Allen testifies ardently against Alison. All chance for acquittal is ablated.
Arielle is tried as an anarchist and assailant. Alcatraz? No. Allenwood? Maybe.
Archie advertises his artwork, arranging them along Apricot Avenue.
Abby misses Apples, adynamia rising. Anger in an Aeropostale hoodie. Affreux affrayer.
Aaliyah and Abbot—affined.
Ada awaits an airport arrest.
Amelia and Audrey reacquaint, and set all anger aside.
Allen recovers, ambition anew.
Ashley retires and opens Apex, a charity shelter. Amorality and apathy ablated.
Archie goes to auction, and allots his artwork for astronomic amounts.
Atmosphere absorbs and allocates the ability to excel.
America.
Angela and Aaron argue.
Addy and Avon assimilate. An army of articulate ants, arranging, arraying, aligning, absconding. Ava adorns abridgments; acute abecedarian, advecting amusement. Arranging alphabets and abolishing absurdity, amounting adjectives, adverbs, and advertising aerodynamic advice. Aesthetics alive. Alphabetic architect, aging awesomely. Ava asserts authority.
Albatross ascend amid algae aligned aquaplanes. Agriculture adds ambience. Amphibians and anemones adorn.
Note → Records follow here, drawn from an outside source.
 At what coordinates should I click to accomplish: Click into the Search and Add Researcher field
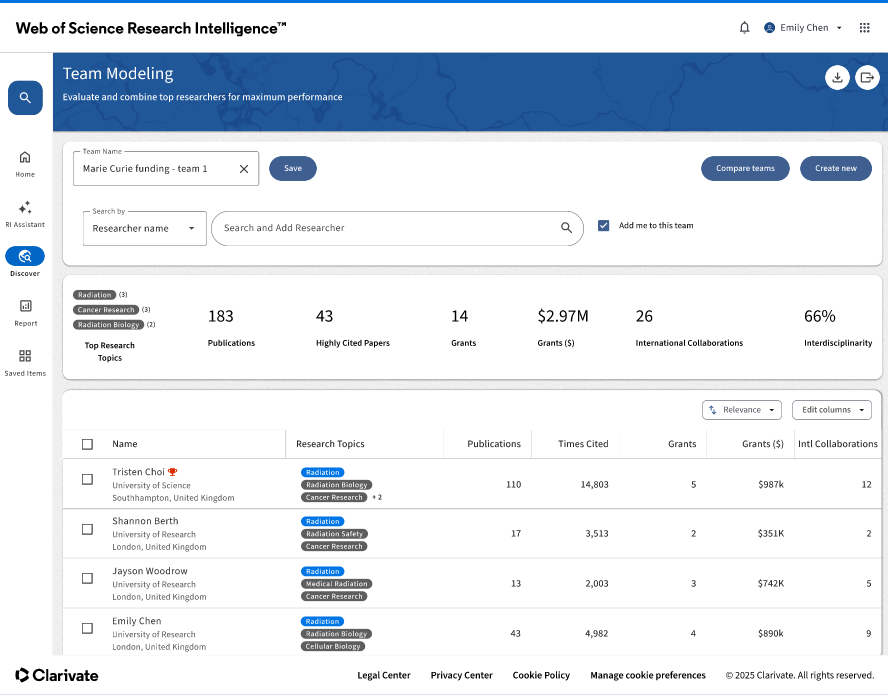pyautogui.click(x=385, y=228)
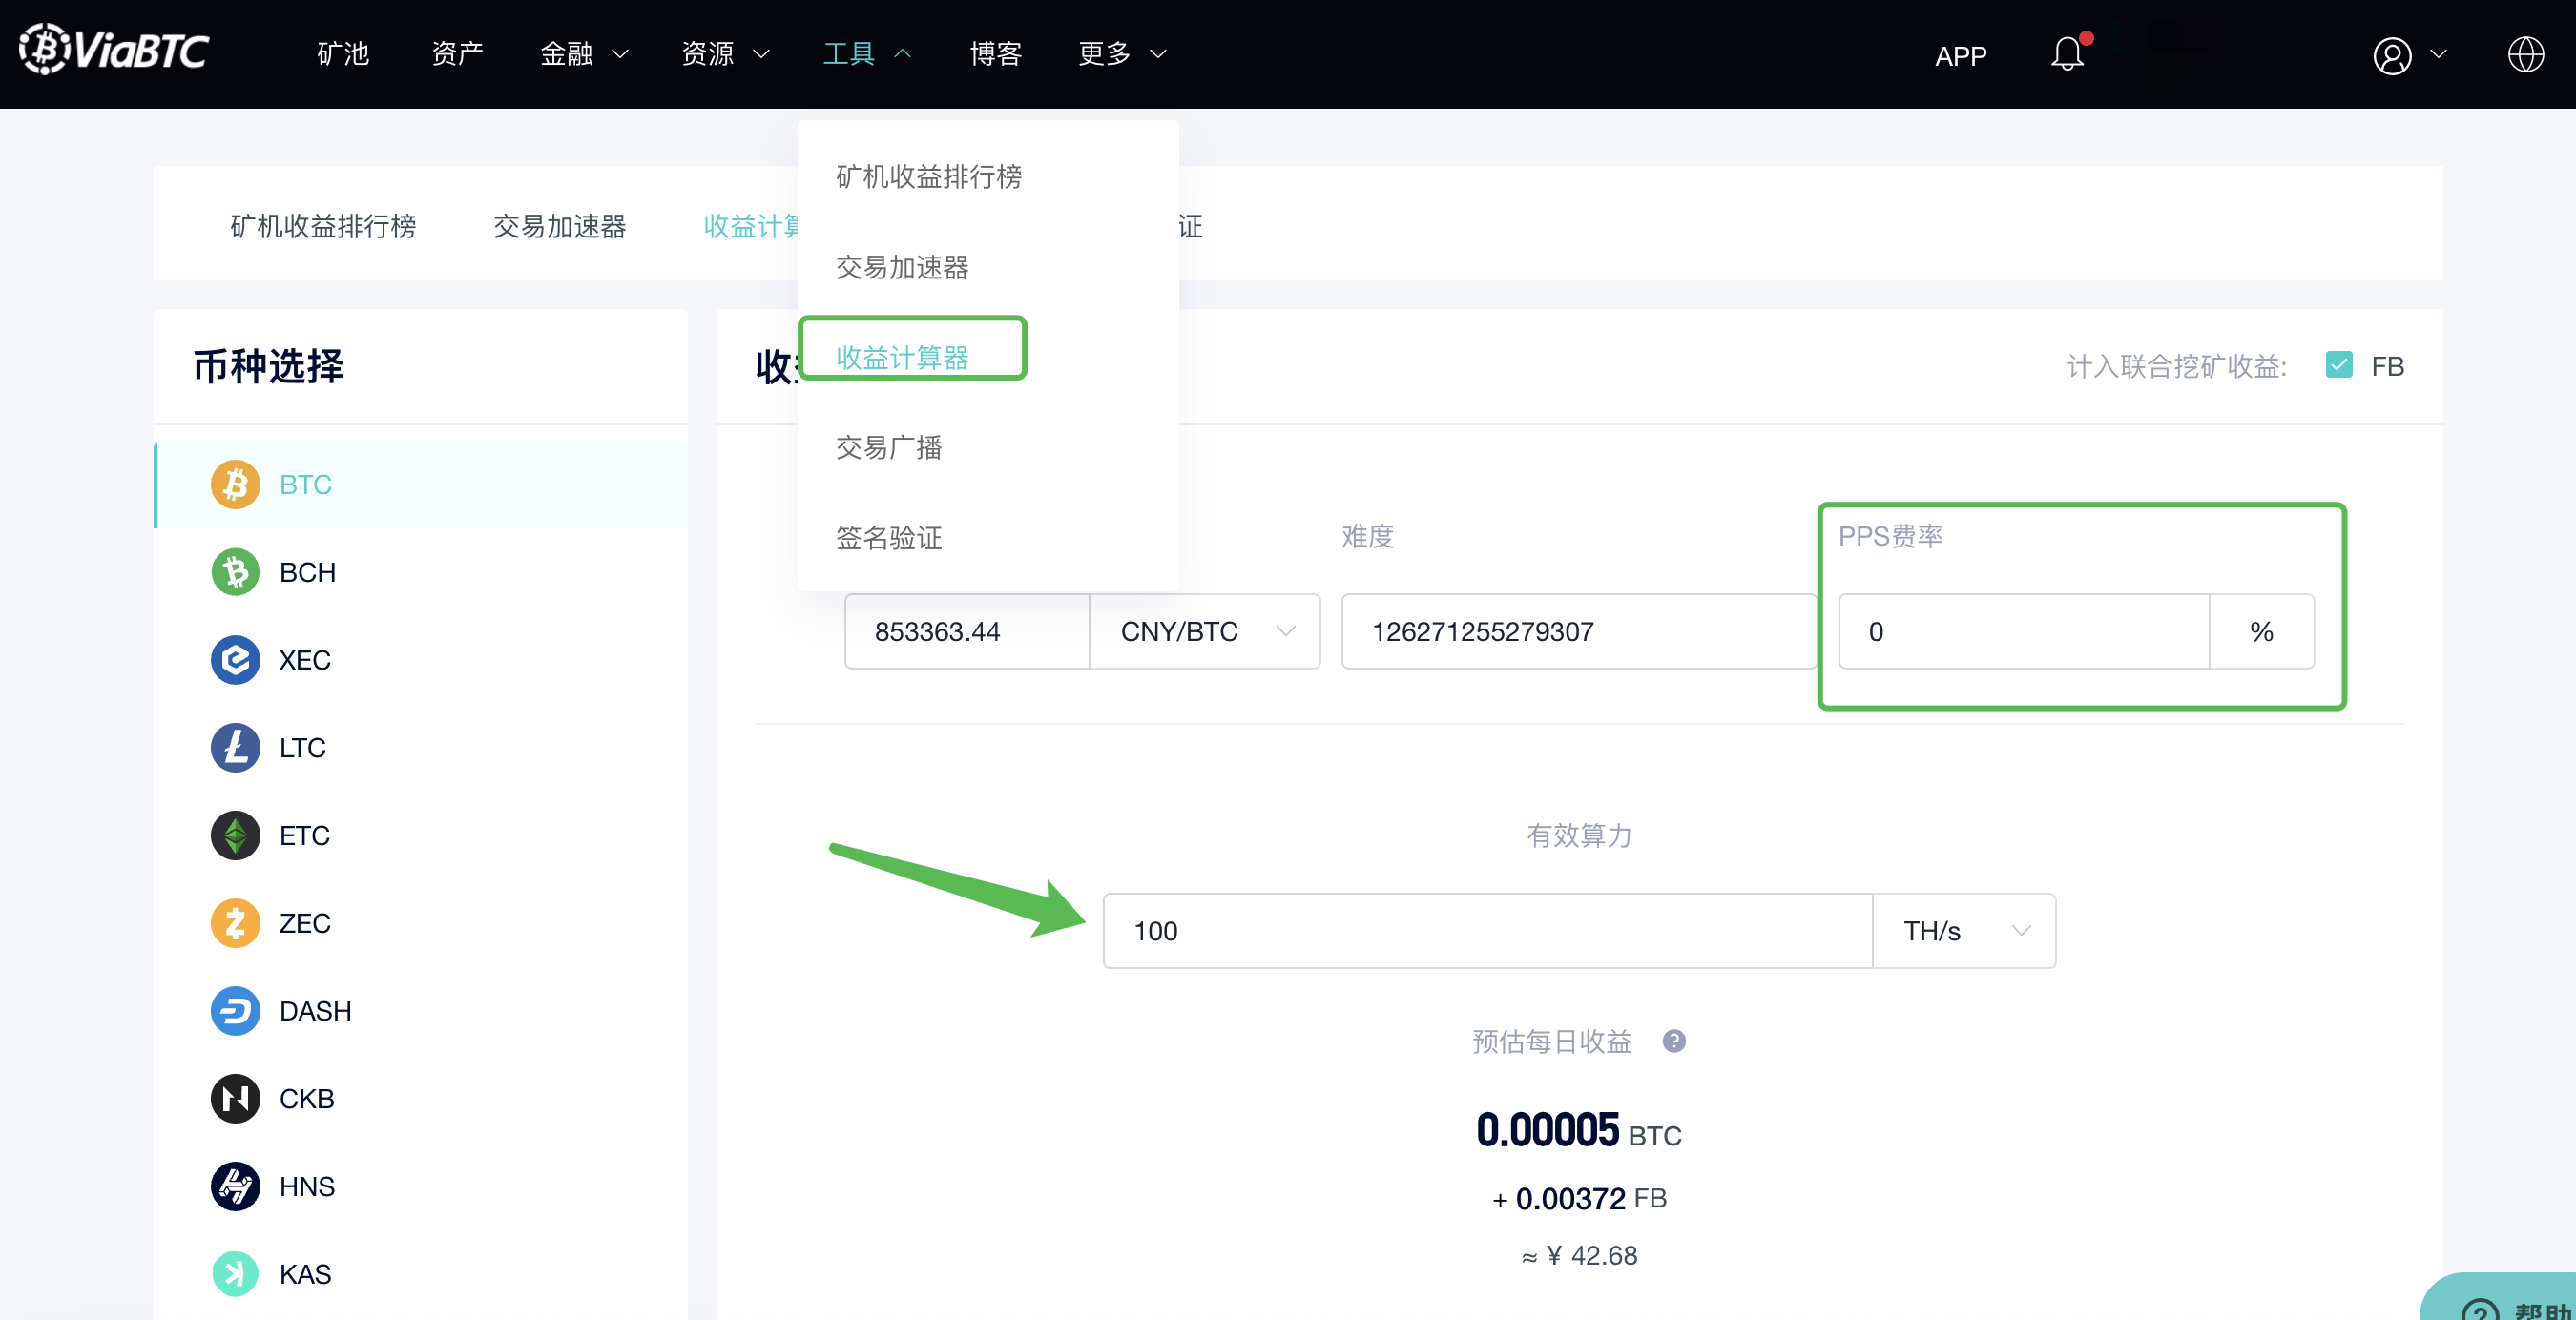Viewport: 2576px width, 1320px height.
Task: Select the BTC coin icon
Action: click(x=235, y=484)
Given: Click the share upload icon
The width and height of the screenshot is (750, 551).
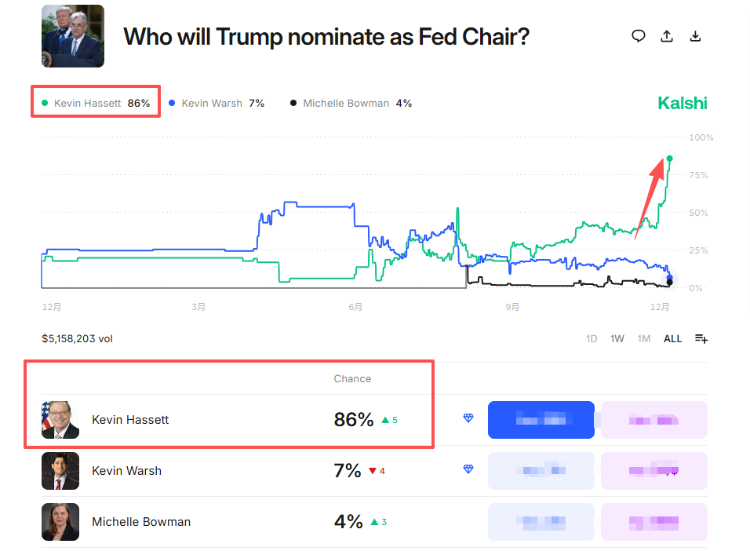Looking at the screenshot, I should 667,36.
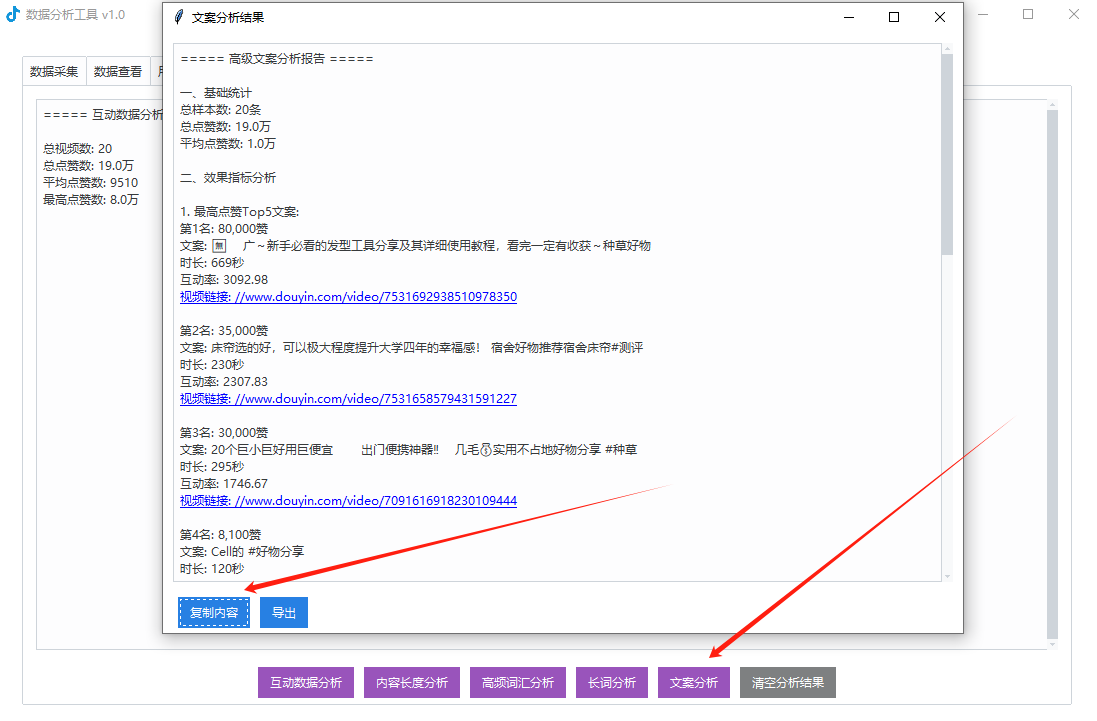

Airy ambience affixes and alights Amber’s affections. Animals agglomerate; an amusing, anthropological anthology. Archeologically amazing aqueducts, arched above aqua-scapes, amiably align the atmosphere. An awesome achievement. Amber apricates. Anxieties, arrogance, apprehension, anger, antagonism, annoyance—all ablated. Ancient Asian architecture adds awesomeness. Animals animate and audition, as Amber adventurously advances. An adolescent amphibian adjoins Amber’s adventure. An alpaca, an adder, an asp, and an aardvark all abequitate.
Aria—also adventurous.
And my mind got tired here so...
(And yes I researched a-words. Arranging them into sentences was the hard part tho. :P Also, I think I used a few of these more than once but I assumed it counted as long as the sentence sorta' made sense.)